Sim, é verdade, o título tem quatro erros ortográficos. Mas como tirar da cabeça a letra errada quando se leu um livro de palavra certa? Como fugir à tentação do Z quando é ele mesmo a essência do tema? Música com Z, livro recém-lançado no Brasil e infelizmente ainda não disponível por cá, traz-nos de novo o verbo vivo, inteligente e profundo de Zuza Homem de Mello, homem de mil ofícios que se cruzam invariavelmente na música: jornalista, crítico, investigador, radialista, produtor e, no início da sua carreira, quando rumou a Nova Iorque para estudar na School of Jazz, também ex-contrabaixista.

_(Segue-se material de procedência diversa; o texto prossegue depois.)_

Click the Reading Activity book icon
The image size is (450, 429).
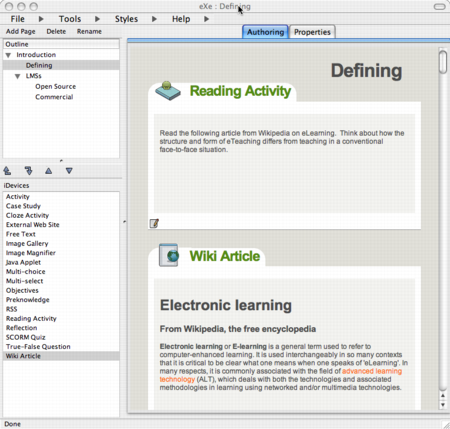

Quem já o leu, em crónicas regulares ou nos vários livros que publicou (com destaque honroso para os dois volumes de A Canção no Tempo (1997-98) e A Era dos Festivais (2003), ambos da Editora 34, de São Paulo, tal como Música com Z, aliás), saberá que os seus textos não são apenas crónicas de um momento, passageiras, mas sim olhares mais profundos sobre esse tempo que passa. É um “vício” que lhe virá de longe (Zuza tem agora uns felizes e joviais 81 anos), pois, como ele próprio conta no prólogo do seu mais recente livro, essa era uma das suas brincadeiras de criança: “Com meu primeiro gravador, um Webster de fio, inventei de gravar histórias sobre canções, alternando minha narrativa com ilustrações musicais reproduzidas de discos tocados num imenso radiovitrola Standard Electric modelo Notre Dame de imbuia entalhada na casa dos meus pais.” Reparem bem na frase: ele podia dizer apenas que gravava histórias sobre canções tocadas no gira-discos dos pais, mas em vez disso ele nomeia a marca do aparelho, o modelo e até o tipo de madeira ali usada com entalhamentos.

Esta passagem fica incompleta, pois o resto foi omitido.